Amnesty International Report: Statement by the Minister for Foreign Affairs
The Minister for Foreign Affairs, Mr Brian Cowen T.D., today welcomed Amnesty International's audit of Ireland's compliance with international human rights standards. "We welcome any independent analysis of Ireland's human rights policies, domestic and international, and are studying Amnesty's audit with interest. There are many issues highlighted within the audit with which we agree. NGO's are important partners for the Department of Foreign Affairs in the examination of human rights issues and I welcome any contribution to a constructive dialogue on those issues". He added, however, that it is regrettable that Amnesty has chosen to present their welcome analysis as an "attack" on the Government.
The Minister went on to reject claims in Amnesty's report that Ireland failed in its Presidency of the Council of Europe to deal adequately with the crisis in Chechnya. "I am disappointed that Amnesty has misrepresented Ireland's skilful handling of Chechnya while holding the Presidency of the Council of Europe."
He went on to explain "Chechnya was the dominant political issue during Ireland's Presidency of the Council of Europe. It received the constant personal attention of my predecessor, Mr David Andrews TD, and myself. The Council of Europe is now playing a concrete role in Chechnya, including by maintaining human rights experts on the ground to register and follow-up on human rights violations. This role was initiated under Ireland's Presidency. Our role was acknowledged at the time and subsequently, including by the Council's Commissioner for Human Rights, Mr Alvaro Gil-Robles. In a recent interview with The Irish Times (26 March 2001), the Commissioner said that "it was in large measure due to Ireland's interest that so much has been achieved."

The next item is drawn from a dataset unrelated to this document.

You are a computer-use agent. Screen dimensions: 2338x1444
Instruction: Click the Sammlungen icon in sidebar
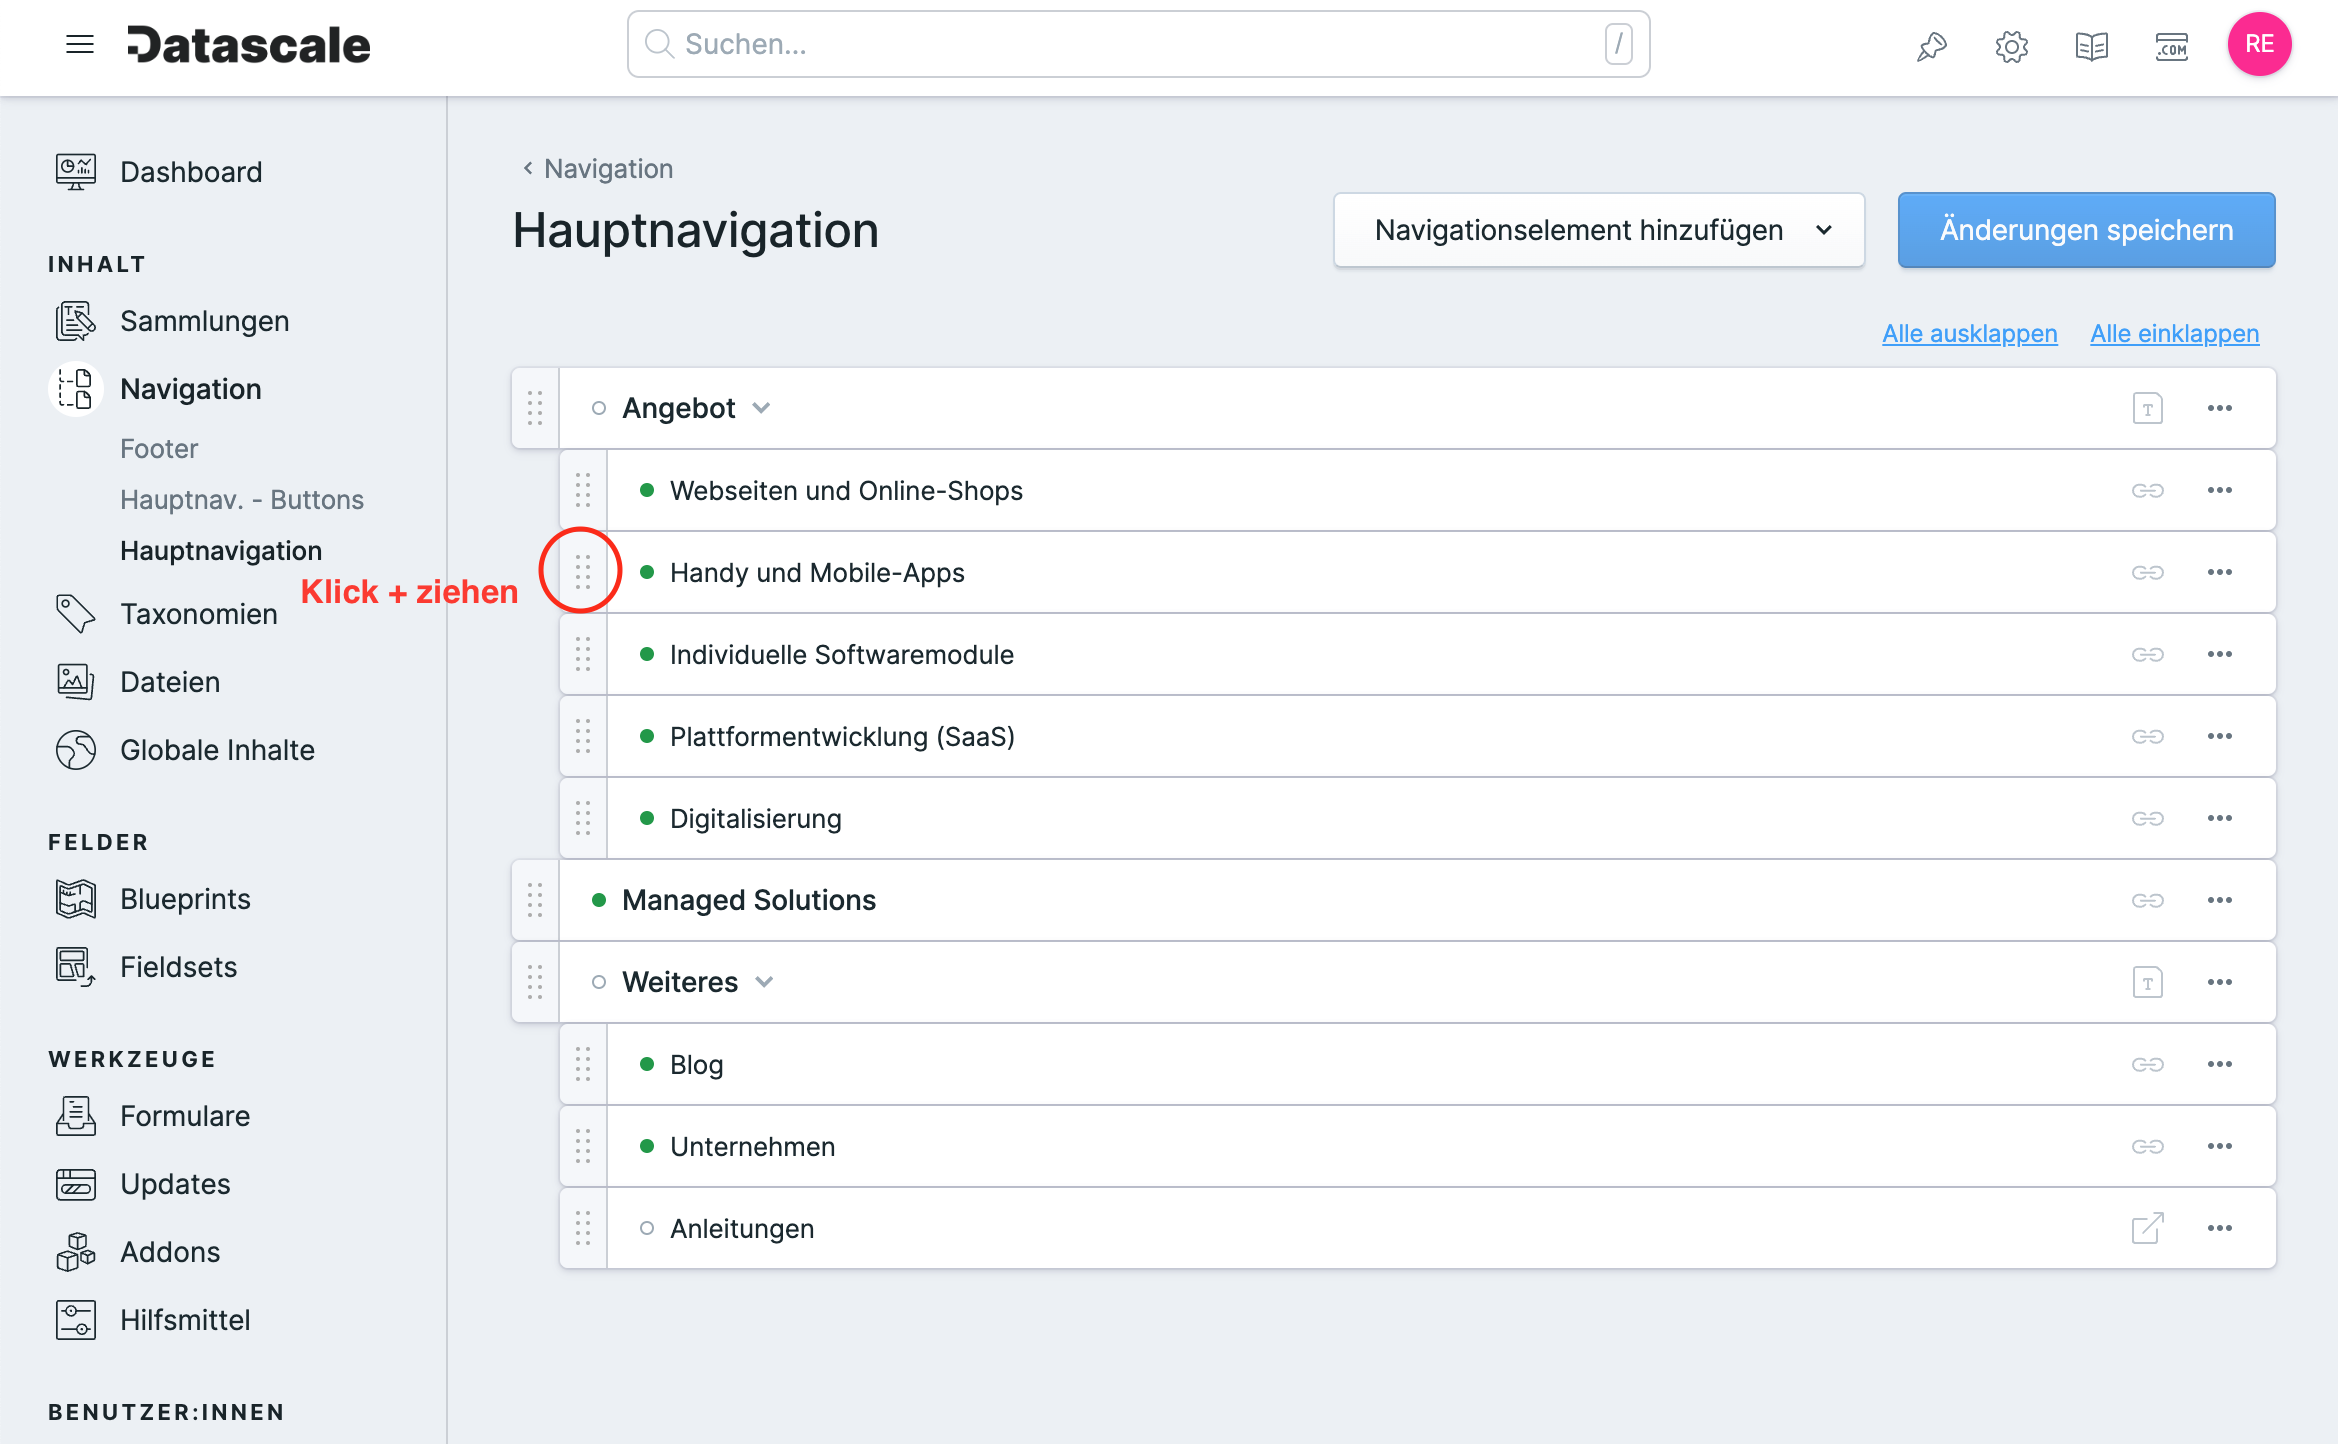pyautogui.click(x=73, y=321)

The Committee of Ministers acts on the basis of consensus of its members. Ireland's approach as President of the Committee was to maintain active pressure for fulfilment by Russia of its obligations to the Council and, at the same time, ensure a meaningful response by the Council of Europe, including a concrete contribution on the ground to protecting the human rights of individual Chechnyans. Ireland's view was, and remains, that the Council could not make that contribution unless Russia remained a member of the organisation.

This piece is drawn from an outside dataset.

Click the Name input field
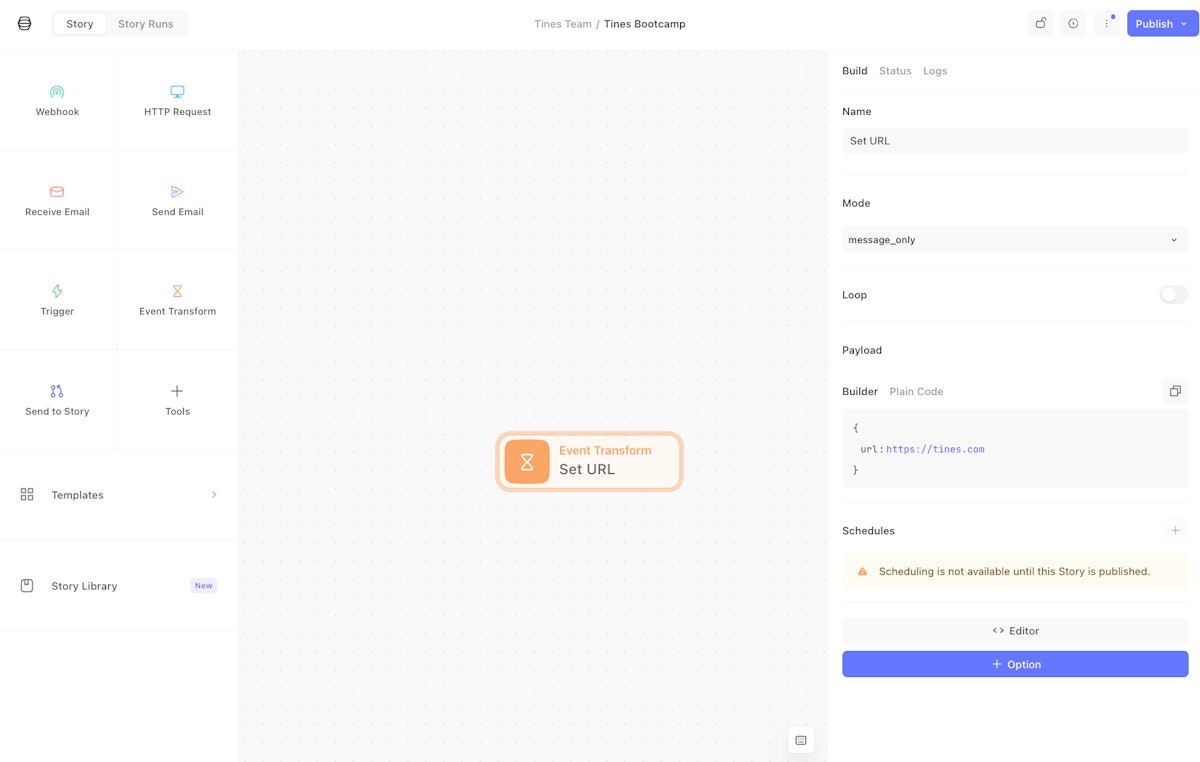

Ireland took the view that suspending Russia from the Council of Europe would be counter productive and continues to take that view. No other member state has supported Russia's suspension. Important commitments were secured from Russia, including on the investigation of human rights violations.
Concluding, the Minister said "Ireland remains actively involved in pressing Russia to fulfill its commitments, including those secured during our Council of Europe Presidency."